Pixel coordinate grounding data:
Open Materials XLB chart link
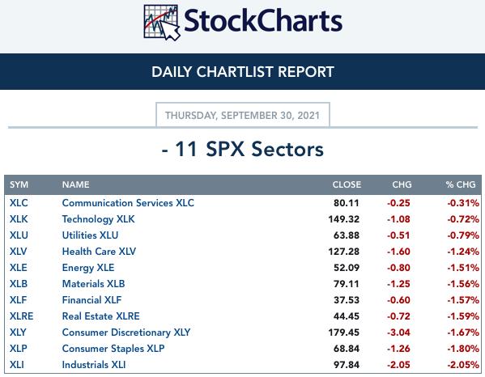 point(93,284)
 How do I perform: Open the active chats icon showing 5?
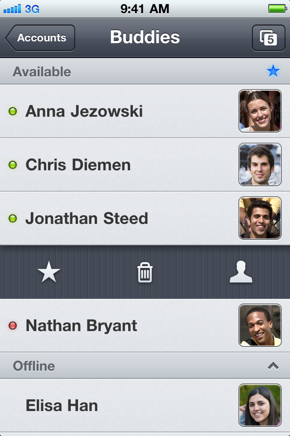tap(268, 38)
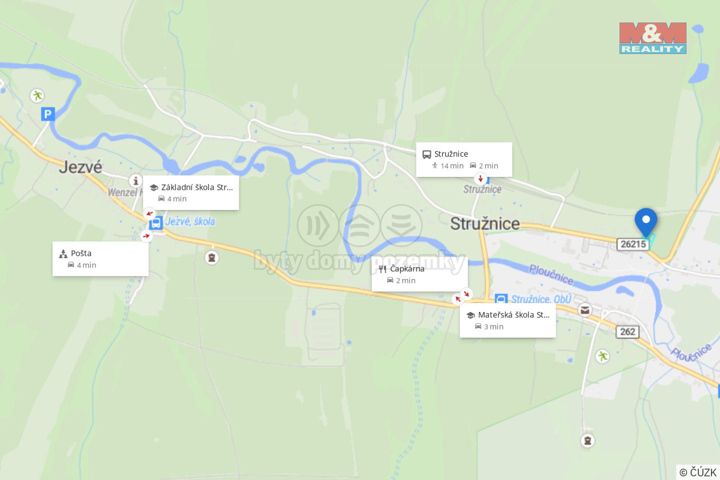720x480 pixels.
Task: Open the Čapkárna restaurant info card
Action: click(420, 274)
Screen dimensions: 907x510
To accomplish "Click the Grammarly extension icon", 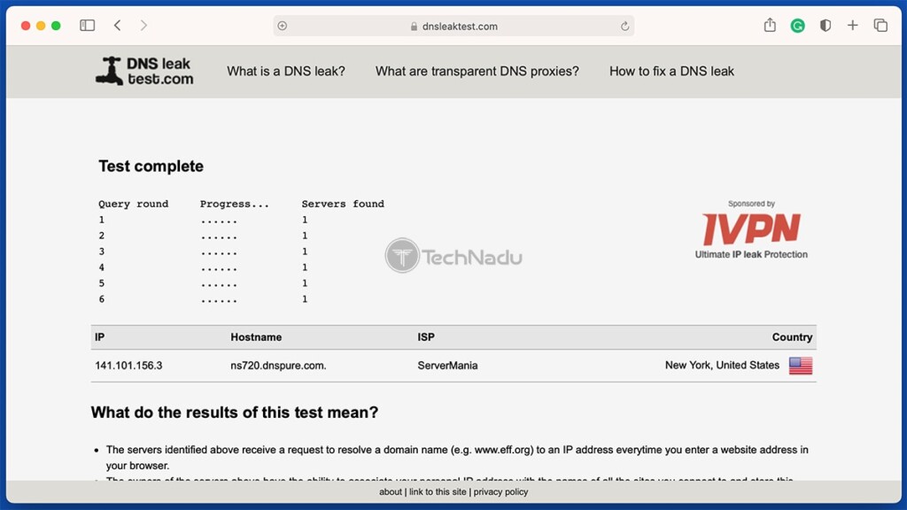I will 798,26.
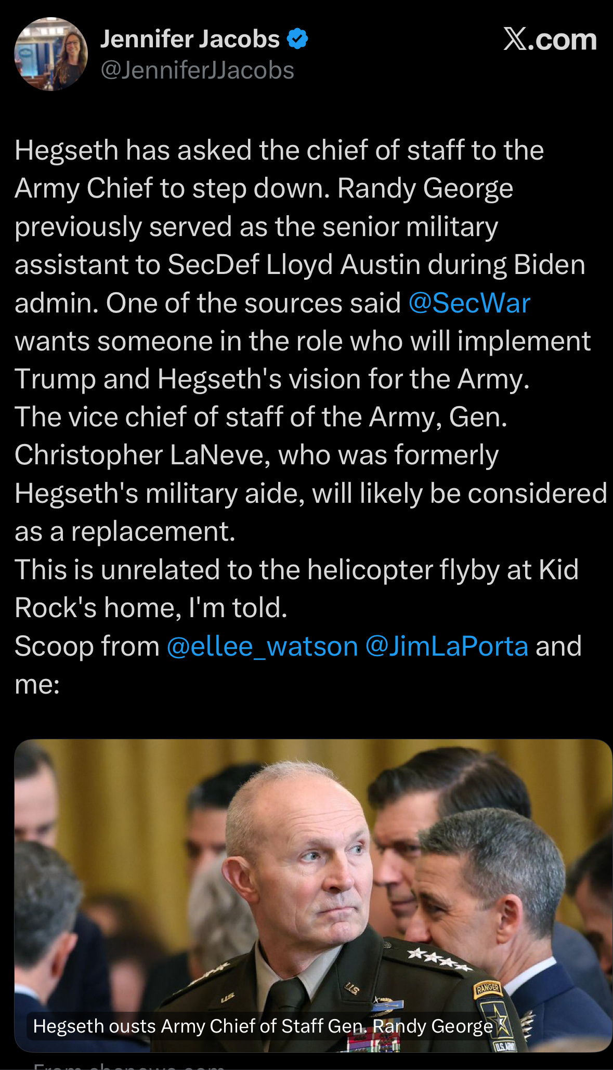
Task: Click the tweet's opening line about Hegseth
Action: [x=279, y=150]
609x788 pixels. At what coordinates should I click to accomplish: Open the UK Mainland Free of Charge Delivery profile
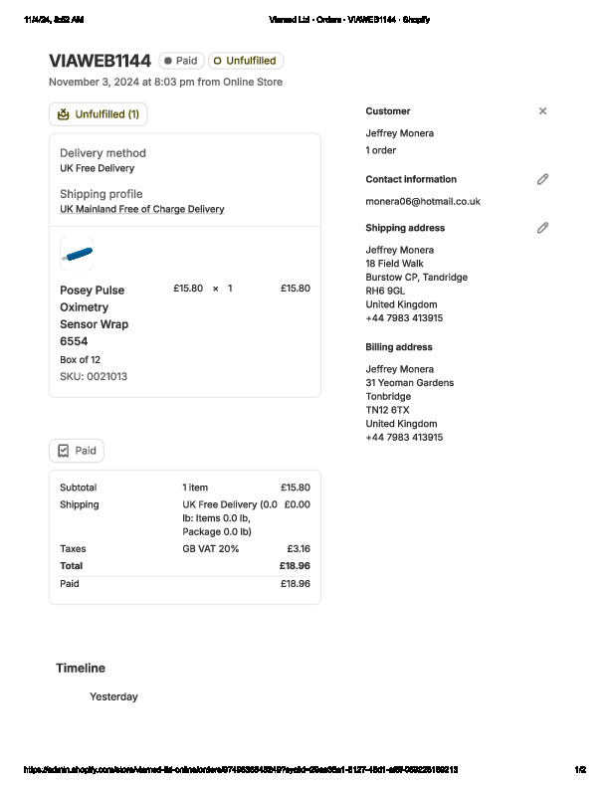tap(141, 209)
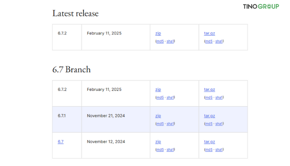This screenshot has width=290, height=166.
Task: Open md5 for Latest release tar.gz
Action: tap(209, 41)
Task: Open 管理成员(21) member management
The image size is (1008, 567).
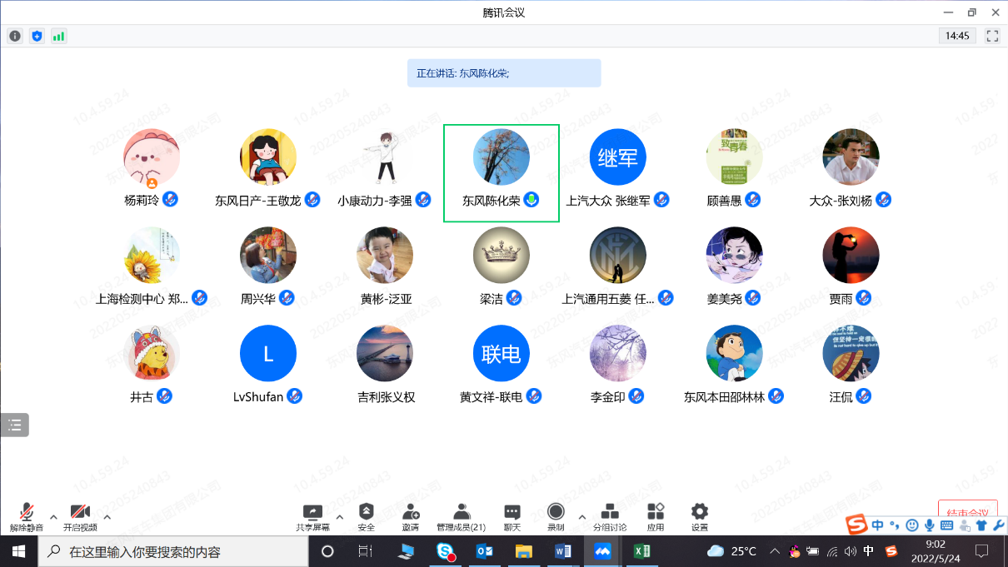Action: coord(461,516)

...

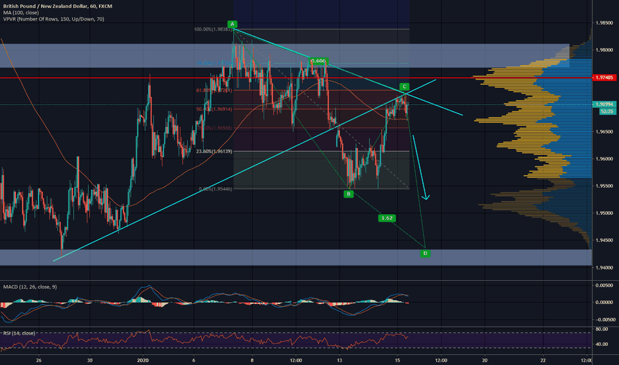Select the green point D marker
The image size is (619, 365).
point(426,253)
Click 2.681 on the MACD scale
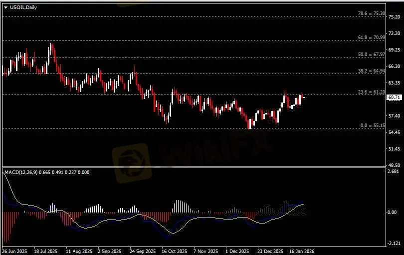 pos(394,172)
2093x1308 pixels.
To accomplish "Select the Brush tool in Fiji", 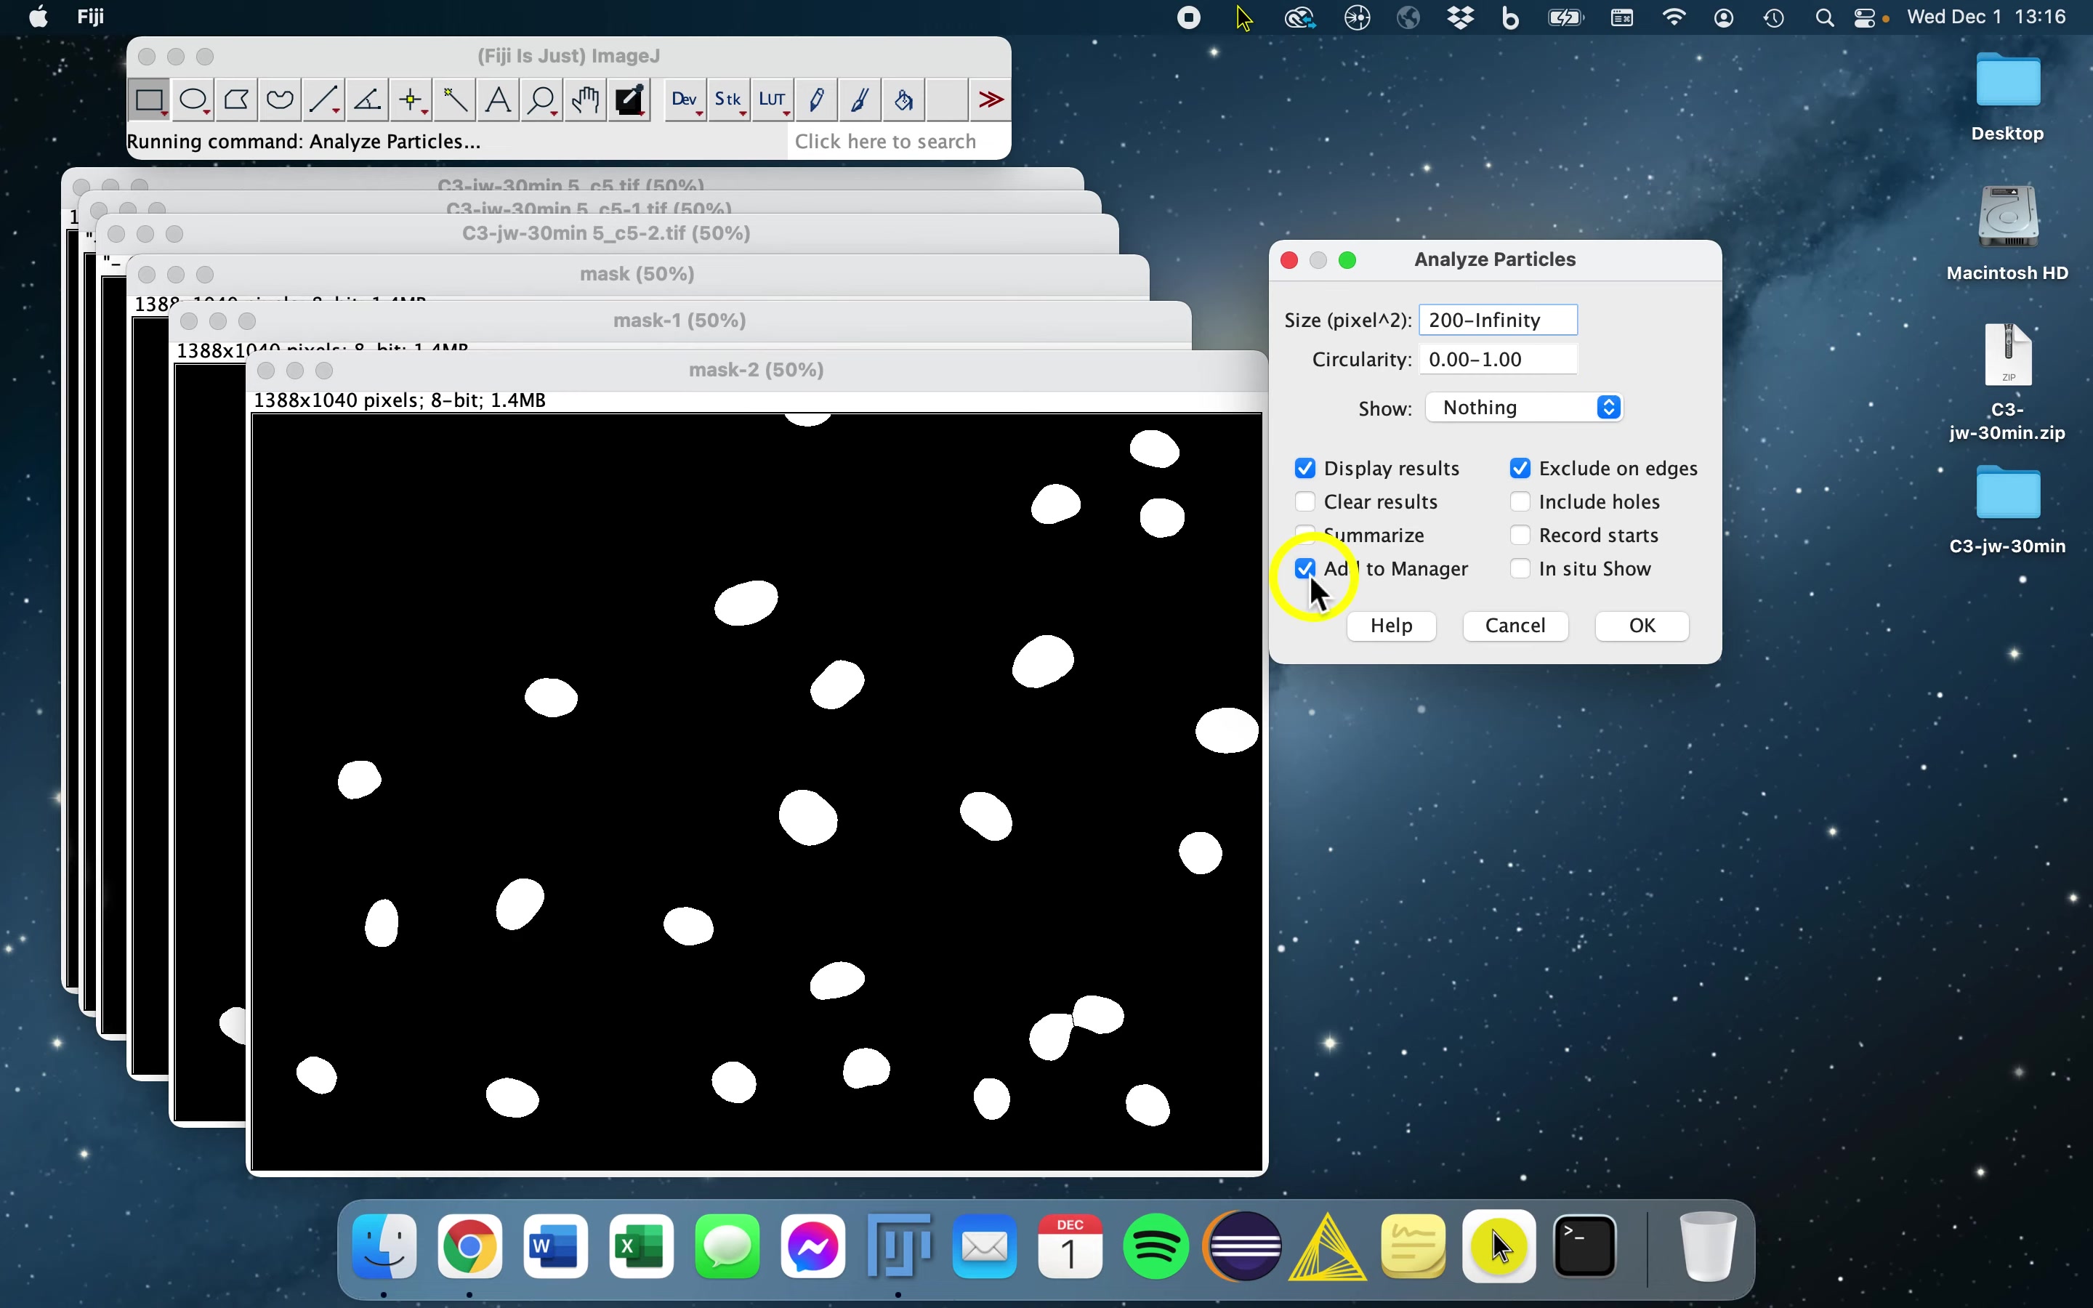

> Action item
From the records above, copy only the lines running from the line holding "Open Materials XLB chart link" through the line holding "Screen dimensions: 907x510", with no pictures.

> Exercise answer
Open Materials XLB chart link
 point(93,284)
 How do I perform: Open the active chats icon showing 5?
tap(268, 38)
720x480 pixels.
Task: Open the Čapkárna restaurant info card
Action: click(420, 274)
Screen dimensions: 907x510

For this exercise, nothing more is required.